Ma mère est immobile depuis de longues secondes devant la porte close de chez Lucy, sans oser faire un geste. Comme si elle avait peur de ce qu'elle allait découvrir à l'intérieur. 

Olivia et moi avons réussi à convaincre nos parents de faire un pas vers les parents de Lucy pour faire tomber les préjugés et rumeurs. Alors nous voila, en pleine matinée, devant la maison aux volets bleus. Le silence semble régner à l'intérieur.

Finalement c'est Olivia qui sonne. Nous sommes venus tous les trois pour ne pas intimider la famille, et je me sus dit que voir ma sœur pourrait aussi rassurer Lucy qui sera sûrement perturbée par notre visite.

La porte s'ouvre sur une femme. Plus grande que moi, les cheveux attachés en queue de cheval et les yeux soulignés par de larges cernes, elle sourit faiblement. 

-Bonjour, je peux vous aider ?

Ma mère prend la parole après s'être raclé la gorge :

- Bonjour, nous sommes les voisins, juste ici. Nous sommes venus vous saluer puisque cela fait un moment que nous nous sommes vus.
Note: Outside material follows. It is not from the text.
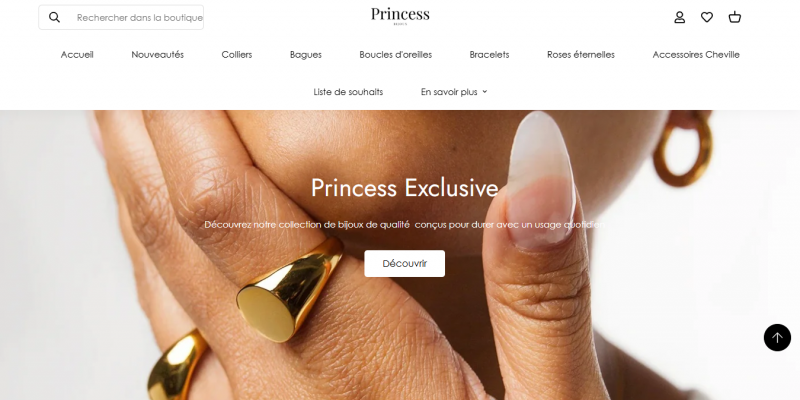Click the Princess logo
Screen dimensions: 800x400
pos(400,16)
La mère de Lucy lève un sourcil sceptique.

- Nous nous connaissons ? 

- Pas encore, intervient Olivia. Mais nous connaissons votre fille et... Notre sœur cadette était dans la même école que votre fils.

La femme reste silencieuse de longues secondes, comme étonnée, avant de murmurer :

- Si vous êtes encore des journalistes...

- Du tout, nous voulons simplement discuter. Mon fils a fait des brownies, reprend ma mère.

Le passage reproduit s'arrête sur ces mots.